=== Exercise data ===
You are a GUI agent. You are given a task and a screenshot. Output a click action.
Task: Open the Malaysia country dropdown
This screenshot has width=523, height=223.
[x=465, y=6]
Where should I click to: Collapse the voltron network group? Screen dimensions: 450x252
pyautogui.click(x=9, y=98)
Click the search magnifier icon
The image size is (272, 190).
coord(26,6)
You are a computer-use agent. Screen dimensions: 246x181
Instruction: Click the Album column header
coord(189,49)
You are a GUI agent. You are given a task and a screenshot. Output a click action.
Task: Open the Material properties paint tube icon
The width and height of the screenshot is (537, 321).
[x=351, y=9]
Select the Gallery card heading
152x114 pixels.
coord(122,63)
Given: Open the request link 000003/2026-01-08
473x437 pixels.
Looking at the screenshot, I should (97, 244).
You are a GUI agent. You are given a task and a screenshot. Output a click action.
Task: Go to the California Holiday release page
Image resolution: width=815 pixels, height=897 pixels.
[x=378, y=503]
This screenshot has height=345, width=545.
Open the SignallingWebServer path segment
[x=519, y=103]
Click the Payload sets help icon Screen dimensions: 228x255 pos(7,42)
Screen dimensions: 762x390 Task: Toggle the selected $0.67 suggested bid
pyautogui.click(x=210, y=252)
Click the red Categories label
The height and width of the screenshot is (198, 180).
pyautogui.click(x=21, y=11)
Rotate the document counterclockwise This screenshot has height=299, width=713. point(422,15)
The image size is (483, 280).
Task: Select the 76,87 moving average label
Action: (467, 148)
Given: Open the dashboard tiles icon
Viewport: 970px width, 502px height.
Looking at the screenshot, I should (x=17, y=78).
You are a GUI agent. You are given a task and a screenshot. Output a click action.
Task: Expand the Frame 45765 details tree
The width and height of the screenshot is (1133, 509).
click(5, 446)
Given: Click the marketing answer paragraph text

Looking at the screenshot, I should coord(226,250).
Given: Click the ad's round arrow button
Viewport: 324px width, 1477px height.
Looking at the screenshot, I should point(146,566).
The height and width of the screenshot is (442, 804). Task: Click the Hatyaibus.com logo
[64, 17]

=== Work item ===
Return, word for word, every line from the line with "Rotate the document" to the final line of the data.

=== Solution to the problem ===
Rotate the document counterclockwise This screenshot has height=299, width=713. point(422,15)
The image size is (483, 280).
Task: Select the 76,87 moving average label
Action: (467, 148)
Given: Open the dashboard tiles icon
Viewport: 970px width, 502px height.
Looking at the screenshot, I should (x=17, y=78).
You are a GUI agent. You are given a task and a screenshot. Output a click action.
Task: Expand the Frame 45765 details tree
The width and height of the screenshot is (1133, 509).
click(5, 446)
Given: Click the marketing answer paragraph text

Looking at the screenshot, I should coord(226,250).
Given: Click the ad's round arrow button
Viewport: 324px width, 1477px height.
Looking at the screenshot, I should point(146,566).
The height and width of the screenshot is (442, 804). Task: Click the Hatyaibus.com logo
[64, 17]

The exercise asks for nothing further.